Are you trying to insinuate that that's what our "AFFORDABLE CARE ACT" is heading toward?

(OK, I was stretching things a little.)


Den (goosestepping away)

I wish... with what I save on premiums for crappy insurance, I could buy myself several APAPs every year.

[Kokopod]

Thanks again for all the responses. I guess I'll just have to resort to begging the NHS for a data-capable machine... Or buy my own.

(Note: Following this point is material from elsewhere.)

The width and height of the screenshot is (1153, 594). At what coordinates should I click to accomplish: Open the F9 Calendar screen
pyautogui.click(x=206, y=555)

Hey guys and gals...OP here mentioned NHS...that's normally England or something in that neck of the woods.
Typically OSA patients are given APAPs to self titrate and then they come up with a pressure and NHS takes back the nice APAP and gives them a brick...cheapest possible and there is no negotiating with NHS...and they don't want patients touching the settings and have been known to repossess said machine if patient doesn't do things exactly they way they dictate it. Need I say Gestapo? Well that's what they do...it's all free (if you don't count the high income tax there) and that's what you get unless you go out on your own.
Buying out of pocket in England is extremely pricey from line sellers in Europe.

This ^ is so accurate. That's exactly what happened to me. As for the price of xPAP machines, over here they basically substitute the dollar sign for a pound sign and reduce the price by about 10-15% . So we pay about 1.5 times what patients in America would have to for the same thing. They call Britain treasure island for a reason! (Rant over)

[Pugsy]

Are you trying to insinuate that that's what our "AFFORDABLE CARE ACT" is heading toward?

Nope...that thought hadn't crossed my mind but now that you mention it....hmmm maybe I should have.

To everyone else:
I said what I said so that other people wouldn't be coming here and tell him to take it back to his DME and stand his ground and all the normal stuff we tell people here in the US when they get a brick.
It was mainly to save a bunch of other people from bruising their fingers typing the same old same old replies...and it doesn't doesn't work that way with the NHS. NHS is the only supplier of "free" equipment available. Can't play one DME against the other in this situation. It's their way or the highway...and getting them to budge off of it isn't very easy.
Worth trying though...if you don't ask the answer is always "no".

Most cpap users in England (and I know a few) pretty much told the NHS "up yours" and got their own equipment and I haven't heard one regret.